2011/6/24 イベント, ブログ Kaz Amemiya

ワールドカンファレンスは大まかに申し上げますと3日半のスケジュールで90近く のセッションと朝や昼にキーノートスピーチ、そして地域や役割ごとの分科会、レセ プションパーティーなどで構成されています。希望者には朝7時からヨガのクラスまであり、い たれりつくせりです。
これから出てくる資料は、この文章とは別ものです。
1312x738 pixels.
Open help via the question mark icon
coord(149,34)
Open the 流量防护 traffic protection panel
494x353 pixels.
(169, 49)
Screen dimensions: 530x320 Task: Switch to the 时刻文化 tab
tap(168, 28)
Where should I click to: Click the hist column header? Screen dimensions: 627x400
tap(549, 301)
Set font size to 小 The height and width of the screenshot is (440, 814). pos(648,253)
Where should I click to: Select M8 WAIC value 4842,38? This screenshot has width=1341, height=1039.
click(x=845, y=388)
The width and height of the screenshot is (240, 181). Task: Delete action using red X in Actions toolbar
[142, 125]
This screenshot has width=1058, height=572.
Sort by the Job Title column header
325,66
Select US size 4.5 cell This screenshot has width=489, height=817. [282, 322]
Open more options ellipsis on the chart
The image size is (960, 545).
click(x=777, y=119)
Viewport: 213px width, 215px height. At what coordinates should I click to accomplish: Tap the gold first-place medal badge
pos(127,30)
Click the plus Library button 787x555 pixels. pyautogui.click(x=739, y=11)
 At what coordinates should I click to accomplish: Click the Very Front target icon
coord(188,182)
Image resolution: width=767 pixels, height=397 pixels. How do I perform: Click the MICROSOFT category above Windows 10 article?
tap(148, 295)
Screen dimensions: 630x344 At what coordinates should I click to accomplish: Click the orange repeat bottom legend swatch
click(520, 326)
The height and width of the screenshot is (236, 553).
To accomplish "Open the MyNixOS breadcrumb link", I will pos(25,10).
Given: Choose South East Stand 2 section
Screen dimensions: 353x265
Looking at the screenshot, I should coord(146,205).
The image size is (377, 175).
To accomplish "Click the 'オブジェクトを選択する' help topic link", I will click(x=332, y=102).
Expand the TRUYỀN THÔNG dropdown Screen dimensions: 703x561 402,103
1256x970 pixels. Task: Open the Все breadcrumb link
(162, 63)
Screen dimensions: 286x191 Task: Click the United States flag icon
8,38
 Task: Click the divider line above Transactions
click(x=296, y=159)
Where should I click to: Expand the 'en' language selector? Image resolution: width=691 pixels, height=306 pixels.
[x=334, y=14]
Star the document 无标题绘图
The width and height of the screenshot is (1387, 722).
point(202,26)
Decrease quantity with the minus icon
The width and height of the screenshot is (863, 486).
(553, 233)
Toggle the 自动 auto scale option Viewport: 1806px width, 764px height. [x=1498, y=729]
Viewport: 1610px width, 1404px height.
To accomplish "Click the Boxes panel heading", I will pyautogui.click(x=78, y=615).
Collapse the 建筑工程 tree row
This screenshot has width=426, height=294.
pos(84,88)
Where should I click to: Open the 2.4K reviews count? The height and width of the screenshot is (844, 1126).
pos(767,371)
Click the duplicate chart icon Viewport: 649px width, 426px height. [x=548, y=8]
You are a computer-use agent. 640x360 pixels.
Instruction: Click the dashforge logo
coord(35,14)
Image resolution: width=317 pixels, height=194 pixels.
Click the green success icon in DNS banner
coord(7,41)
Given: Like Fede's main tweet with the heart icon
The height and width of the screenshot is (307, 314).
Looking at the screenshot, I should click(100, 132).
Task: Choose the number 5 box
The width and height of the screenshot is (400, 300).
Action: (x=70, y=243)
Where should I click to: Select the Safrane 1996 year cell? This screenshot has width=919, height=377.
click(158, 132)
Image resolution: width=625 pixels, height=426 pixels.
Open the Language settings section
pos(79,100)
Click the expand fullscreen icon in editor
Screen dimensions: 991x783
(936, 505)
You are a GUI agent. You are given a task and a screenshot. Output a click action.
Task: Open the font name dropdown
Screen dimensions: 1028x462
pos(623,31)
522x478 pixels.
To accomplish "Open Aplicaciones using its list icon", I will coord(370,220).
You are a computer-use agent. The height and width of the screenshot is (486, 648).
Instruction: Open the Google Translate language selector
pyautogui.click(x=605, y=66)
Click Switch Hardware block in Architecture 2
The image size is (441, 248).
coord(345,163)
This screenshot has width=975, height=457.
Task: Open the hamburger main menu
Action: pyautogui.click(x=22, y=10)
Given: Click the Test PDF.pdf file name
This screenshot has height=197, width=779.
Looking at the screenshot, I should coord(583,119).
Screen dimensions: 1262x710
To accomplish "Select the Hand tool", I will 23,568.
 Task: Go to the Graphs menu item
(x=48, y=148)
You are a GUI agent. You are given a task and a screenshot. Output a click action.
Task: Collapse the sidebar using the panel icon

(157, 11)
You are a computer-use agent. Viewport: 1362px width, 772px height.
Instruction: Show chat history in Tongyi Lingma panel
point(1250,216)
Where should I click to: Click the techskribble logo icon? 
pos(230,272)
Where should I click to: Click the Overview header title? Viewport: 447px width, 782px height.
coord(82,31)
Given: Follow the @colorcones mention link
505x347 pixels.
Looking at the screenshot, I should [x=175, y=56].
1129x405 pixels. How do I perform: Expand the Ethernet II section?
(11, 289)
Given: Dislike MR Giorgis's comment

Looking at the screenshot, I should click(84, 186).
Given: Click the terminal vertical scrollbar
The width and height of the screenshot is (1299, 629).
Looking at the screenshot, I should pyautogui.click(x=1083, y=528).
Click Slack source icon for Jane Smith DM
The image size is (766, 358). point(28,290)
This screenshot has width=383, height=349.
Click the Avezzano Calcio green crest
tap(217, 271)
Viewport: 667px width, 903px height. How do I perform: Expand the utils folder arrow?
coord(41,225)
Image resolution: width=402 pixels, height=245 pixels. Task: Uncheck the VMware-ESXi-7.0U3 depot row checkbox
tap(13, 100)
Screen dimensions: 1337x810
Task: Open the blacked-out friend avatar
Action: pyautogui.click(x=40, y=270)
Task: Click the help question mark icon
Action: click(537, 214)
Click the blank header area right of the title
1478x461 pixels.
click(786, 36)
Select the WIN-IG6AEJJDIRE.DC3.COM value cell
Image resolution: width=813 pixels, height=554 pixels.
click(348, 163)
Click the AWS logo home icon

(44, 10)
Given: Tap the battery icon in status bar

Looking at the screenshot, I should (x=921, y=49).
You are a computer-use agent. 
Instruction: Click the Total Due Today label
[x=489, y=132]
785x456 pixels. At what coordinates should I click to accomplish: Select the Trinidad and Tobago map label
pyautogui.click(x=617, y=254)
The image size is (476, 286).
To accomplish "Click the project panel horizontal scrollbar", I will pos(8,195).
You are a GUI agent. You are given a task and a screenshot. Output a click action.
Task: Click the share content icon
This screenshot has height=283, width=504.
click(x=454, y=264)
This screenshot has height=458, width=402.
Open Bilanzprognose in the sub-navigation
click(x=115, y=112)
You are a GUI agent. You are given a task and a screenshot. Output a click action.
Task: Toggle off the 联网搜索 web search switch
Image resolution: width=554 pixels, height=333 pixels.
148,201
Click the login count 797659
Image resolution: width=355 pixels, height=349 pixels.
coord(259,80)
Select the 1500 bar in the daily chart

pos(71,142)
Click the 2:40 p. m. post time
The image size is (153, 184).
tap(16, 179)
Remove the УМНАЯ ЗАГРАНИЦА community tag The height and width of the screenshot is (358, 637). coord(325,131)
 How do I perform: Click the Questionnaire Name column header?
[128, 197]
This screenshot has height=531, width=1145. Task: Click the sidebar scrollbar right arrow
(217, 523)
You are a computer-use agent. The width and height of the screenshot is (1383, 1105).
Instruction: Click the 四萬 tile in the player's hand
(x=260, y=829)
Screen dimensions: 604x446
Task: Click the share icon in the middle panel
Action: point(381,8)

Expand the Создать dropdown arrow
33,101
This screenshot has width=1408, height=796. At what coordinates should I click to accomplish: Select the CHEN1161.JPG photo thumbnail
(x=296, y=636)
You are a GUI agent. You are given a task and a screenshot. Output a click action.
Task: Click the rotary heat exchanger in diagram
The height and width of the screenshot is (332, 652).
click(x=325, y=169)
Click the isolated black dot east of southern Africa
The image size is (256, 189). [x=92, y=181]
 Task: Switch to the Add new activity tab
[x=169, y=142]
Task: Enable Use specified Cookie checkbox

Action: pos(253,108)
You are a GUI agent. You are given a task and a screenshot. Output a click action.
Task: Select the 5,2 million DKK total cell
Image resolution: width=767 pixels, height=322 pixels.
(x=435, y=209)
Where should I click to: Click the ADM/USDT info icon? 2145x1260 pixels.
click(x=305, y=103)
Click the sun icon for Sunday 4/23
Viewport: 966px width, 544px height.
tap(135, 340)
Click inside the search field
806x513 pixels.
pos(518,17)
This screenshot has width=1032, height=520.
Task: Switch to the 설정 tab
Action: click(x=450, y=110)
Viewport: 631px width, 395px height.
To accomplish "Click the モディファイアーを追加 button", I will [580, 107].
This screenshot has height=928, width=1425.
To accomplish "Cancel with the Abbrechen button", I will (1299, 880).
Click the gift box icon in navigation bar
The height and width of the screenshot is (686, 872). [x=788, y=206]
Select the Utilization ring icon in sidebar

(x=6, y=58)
キーノートは団体外から毎年ワールドプレミアクラスのスピーカーを集め、一流のプレゼンテーションを聴く事が出来ます。これもとても刺激的な事です。

今回もたくさん興味深い話を聞くことが出来ました。

1. 「How we decide: The new science of decision making」Jonah Lehrer

ジョナ・レーラーさんはコロンビア大学で神経科学を専攻した後、英国オックスフ ォード大学に留学し現代文学を学んだ多彩な方で、日本でも「一流のプロは感情脳で 決断する」という本を出版されています。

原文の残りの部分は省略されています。